In contrast to liposomes, virosomes contain functional viral envelope glycoproteins: influenza virus hemagglutinin (HA) and neuraminidase (NA) intercalated in the phospholipid bilayer membrane. They have a typical mean diameter of 150 nm. Essentially, virosomes represent reconstituted empty influenza virus envelopes, devoid of the nucleocapsid including the genetic material of the source virus.

==Non-influenza virosomes==
They are also being considered for HIV-1 vaccine research.

They were used as a drug carrier mechanism for experimental cancer therapies.

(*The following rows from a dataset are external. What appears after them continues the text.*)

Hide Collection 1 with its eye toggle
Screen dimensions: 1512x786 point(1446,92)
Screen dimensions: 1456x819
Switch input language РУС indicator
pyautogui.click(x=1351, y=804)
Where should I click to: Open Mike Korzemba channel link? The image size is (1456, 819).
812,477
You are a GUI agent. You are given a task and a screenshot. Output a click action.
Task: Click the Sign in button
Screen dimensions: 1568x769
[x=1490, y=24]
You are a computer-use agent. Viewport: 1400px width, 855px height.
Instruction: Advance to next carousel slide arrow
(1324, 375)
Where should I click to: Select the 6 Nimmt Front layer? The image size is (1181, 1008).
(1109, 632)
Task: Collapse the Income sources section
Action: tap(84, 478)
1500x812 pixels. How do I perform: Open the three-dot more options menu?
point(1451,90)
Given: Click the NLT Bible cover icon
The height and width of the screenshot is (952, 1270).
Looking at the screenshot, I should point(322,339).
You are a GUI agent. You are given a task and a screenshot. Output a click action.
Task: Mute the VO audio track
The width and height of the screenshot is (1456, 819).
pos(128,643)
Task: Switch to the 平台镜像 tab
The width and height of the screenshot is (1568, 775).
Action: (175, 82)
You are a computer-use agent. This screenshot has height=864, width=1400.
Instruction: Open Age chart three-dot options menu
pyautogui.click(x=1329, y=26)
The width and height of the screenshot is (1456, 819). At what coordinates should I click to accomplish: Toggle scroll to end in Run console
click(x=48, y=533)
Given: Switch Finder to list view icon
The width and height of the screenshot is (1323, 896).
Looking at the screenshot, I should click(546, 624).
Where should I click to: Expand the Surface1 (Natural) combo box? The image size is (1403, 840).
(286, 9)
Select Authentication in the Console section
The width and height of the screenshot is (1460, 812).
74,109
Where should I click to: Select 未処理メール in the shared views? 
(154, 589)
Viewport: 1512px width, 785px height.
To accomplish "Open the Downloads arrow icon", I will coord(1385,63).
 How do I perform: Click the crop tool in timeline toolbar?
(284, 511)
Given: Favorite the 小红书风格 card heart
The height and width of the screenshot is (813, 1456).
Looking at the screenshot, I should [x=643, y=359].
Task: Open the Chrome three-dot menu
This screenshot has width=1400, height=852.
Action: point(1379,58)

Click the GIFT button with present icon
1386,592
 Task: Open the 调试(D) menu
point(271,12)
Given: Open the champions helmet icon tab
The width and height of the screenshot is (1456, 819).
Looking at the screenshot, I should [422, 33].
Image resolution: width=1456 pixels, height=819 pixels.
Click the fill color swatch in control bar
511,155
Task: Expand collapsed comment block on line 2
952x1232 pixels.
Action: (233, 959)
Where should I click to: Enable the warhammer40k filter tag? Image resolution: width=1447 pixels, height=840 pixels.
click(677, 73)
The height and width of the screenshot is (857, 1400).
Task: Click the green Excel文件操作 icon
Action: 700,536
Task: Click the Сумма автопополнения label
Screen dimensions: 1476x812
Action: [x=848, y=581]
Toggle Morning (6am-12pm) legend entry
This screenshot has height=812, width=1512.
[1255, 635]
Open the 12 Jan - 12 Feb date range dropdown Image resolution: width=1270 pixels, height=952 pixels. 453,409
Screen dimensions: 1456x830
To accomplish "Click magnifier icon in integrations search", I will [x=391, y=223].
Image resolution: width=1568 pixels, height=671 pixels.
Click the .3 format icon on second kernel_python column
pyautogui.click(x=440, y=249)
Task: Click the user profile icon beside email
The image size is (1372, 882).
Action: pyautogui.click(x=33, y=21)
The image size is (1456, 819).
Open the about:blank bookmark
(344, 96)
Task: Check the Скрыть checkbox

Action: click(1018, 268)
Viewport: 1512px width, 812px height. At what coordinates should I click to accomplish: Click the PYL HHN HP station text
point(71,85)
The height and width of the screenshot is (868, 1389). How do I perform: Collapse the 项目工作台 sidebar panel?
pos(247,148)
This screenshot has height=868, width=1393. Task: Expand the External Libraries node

==Benefits and challenges==
The benefits of virosomes are that the specific structure and small size help with the precision of target cells. The phospholipid membrane protects the virosome from adverse reactions in the body and the membrane allows the virosome to be biocompatible and biodegradable in the body. The challenges of virosomes are the rapid detection and activation of the immune response against the viral glycoproteins, which can result in a decrease of the virosomes. However, glycoproteins can still induce a prophylactic response against the virus, which helps with establishing virosomes as vaccine delivery systems. If the virosome is administered into the bloodstream, the virosome can disintegrate. However, if the virosome can reach the target quickly enough, the drug delivery will still happen. There are some challenges with virosomes, but there are ways in which the virosome can still help activate the immune response.